По соседству беседовали об ином. Человек, обличьем диковатый и удивительно похожий на древнего германского варвара, захлебываясь слюной и словами, талдычил, что вообще-то он собирается на Тибет. Через Киргизию. Сразу нашел трех попутчиков. Причем один из них на Тибете уже был…

— …Слушай, пойдем домой. Мне что-то холодно.

— Чего тебе холодно?

— Да я джинсы постирал и сразу надел.

— А зачем ты их постирал?..

— …Имя Господа Моего славить дай мне голос!

— Это ты сочинил?..

— Эй, чувачок!

Царев, завороженно слушавший эту дикую симфонию, не сразу сообразил, что обращаются к нему.

— Эй!

Его легонько дернули за рукав. Он обернулся. Перед ним стояла тощая девица с лихорадочно блестящими глазами. Голенастая. В вылинявших джинсах и необъятном свитере неопределенного оттенка. У нее были длинные светлые секущиеся волосы.

И тут он ее узнал.

— Маркиза?

Она замешкалась. Опустила руку. Склонила голову набок, прищурилась.

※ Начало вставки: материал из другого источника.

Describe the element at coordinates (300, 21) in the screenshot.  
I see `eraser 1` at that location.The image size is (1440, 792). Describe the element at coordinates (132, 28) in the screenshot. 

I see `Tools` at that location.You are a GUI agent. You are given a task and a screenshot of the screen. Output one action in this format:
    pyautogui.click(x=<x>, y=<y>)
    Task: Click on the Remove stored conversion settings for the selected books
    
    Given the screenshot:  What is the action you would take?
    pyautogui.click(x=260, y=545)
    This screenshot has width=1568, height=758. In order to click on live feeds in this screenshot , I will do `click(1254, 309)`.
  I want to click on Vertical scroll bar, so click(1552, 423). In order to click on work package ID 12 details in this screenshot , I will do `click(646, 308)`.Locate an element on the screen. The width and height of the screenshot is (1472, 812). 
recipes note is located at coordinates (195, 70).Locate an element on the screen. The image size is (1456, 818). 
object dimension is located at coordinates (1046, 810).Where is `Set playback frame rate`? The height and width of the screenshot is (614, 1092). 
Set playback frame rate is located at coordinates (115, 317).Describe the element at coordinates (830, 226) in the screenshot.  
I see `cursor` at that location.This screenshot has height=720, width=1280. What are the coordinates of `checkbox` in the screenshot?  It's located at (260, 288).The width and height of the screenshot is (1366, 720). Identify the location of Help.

— Вообще-то меня Херонка зовут, — резковато проговорила она. — Слушай, а откуда я тебя знаю? — И уже деловито осведомилась: — Слушай, ты Джулиана знаешь?

Царев покачал головой. Это ни в малейшей степени не обескуражило Маркизу-Херонку.

— Может, ты Джона знаешь? Только не того, что в Москве, а нашего. С Загородного. Ну, у него еще Шэннон гитару брал, правда, плохую, за шестнадцать рублей, и струны на ней ножницами обрезал по пьяни. Не знаешь Джона?

Царев понимал, что может сейчас запросто сознаться в знакомстве с Джоном и наврать про этого Джона с три короба, и все это вранье будет проглочено, переварено и усвоено Великой Аморфной Массой «Сайгона», все это разойдется по бесконечным тусовкам и сделается частью Великой Легенды, и припишется множеству Джонов, умножая их бессмысленную славу.

Однако Цареву не хотелось ничего врать Маркизе. Не знал он никакого Джона. И Шэннона не знал. И Джулиана — тоже.

— А Ваську знаешь?

— Это который Леков? — сказал Царев. — Знаю. — Ему вдруг сделалось грустно.

— Во! — ужасно обрадовалась Маркиза. — Слушай, а ты «Кобелиную любовь» слышал?

— Нет… Слушай, мать. Угости кофейком.